By Wittliff student worker, Jessica Henriquez.
Jane Sumner, an award-winning film journalist for The Dallas Morning News, has interviewed directors, producers, writers, book authors, and the former Governor of Texas, Ann Richards. Through the years, she’s kept her roughly-recorded microcassettes and has now donated them along with her archive of article drafts, awards, and interview transcripts to The Wittliff.

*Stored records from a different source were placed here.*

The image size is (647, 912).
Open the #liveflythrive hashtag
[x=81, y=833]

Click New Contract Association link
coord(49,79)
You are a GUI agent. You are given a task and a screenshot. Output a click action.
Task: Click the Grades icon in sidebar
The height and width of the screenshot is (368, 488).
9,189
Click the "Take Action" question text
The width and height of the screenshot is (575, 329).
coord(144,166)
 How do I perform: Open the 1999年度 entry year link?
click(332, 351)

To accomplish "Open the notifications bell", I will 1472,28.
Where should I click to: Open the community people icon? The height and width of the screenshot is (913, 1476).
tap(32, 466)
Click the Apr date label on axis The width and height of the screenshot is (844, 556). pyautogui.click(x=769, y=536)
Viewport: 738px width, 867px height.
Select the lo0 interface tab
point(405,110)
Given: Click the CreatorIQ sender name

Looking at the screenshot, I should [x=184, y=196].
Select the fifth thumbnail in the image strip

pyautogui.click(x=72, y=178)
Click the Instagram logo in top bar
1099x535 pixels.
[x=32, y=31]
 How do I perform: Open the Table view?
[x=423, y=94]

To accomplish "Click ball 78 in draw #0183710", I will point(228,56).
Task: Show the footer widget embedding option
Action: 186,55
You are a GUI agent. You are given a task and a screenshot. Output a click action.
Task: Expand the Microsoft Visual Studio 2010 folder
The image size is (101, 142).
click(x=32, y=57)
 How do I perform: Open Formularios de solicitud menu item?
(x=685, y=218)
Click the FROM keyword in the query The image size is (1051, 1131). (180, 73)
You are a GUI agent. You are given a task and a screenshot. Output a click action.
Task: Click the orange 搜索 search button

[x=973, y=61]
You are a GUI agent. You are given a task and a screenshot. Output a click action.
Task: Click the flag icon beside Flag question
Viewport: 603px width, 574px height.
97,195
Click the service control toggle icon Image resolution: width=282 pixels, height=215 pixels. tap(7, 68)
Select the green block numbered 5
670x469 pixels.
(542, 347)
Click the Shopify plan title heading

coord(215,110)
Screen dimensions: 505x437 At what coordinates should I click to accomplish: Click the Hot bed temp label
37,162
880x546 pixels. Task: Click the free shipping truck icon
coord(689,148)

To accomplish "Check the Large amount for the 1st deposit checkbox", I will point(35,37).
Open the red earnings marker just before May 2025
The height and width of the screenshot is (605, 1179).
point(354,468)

There are many interesting interviews in Sumner’s archive, including interviews with the actors, director, writers, producers, and the real-life people who were the subjects of the film Friday Night Lights. In an interview with director Peter Berg and novelist Buzz Bissinger, we learn about the director’s thoughts and his vision for the film. For example, we learn how he wanted the film to look like a documentary. He explains details about everything from the music to the set. Bissinger says that he wanted to write what he saw in that small town in Texas and how much they were obsessed with football. (Time: 30:31) He wanted to document everything, including the racism, and he wanted to use the backstory to personalize the players and their struggles.
There is also a lenghty interview with Bill Wittliff, the founder of The Wittliff Collections. He explains how he started the collections and how he wanted it to be focused on the culture of Texas and the Southwest. He also talks about his photography from the set of the miniseries Lonesome Dove and how, as a photographer, he wanted to capture the essence of characters and how they and the actors were one. He also describes the unpredictable weather and the remarkable sense of purpose that the cast and crew shared during the production. The interview helps you understand more about who Bill was and how much he loved doing what he did.
Perhaps most remarkable are Sumner’s interviews with foreign film directors like Héctor Babenco, who was born in Argentina, but resides in Brazil. He made a powerful film called Caradiru about prisoners in Brazil and the trauma they go through, in particular in the Carandiru Penitentary and the Carandiru Massacre of 1992. Babenco says he makes films like this so the audience can learn from them and see what life is like in other countries. He talks about his hometown of Buenos Aires, and the politics in Brazil.
Jessica Henriquez is a Junior, English major from Houston, TX.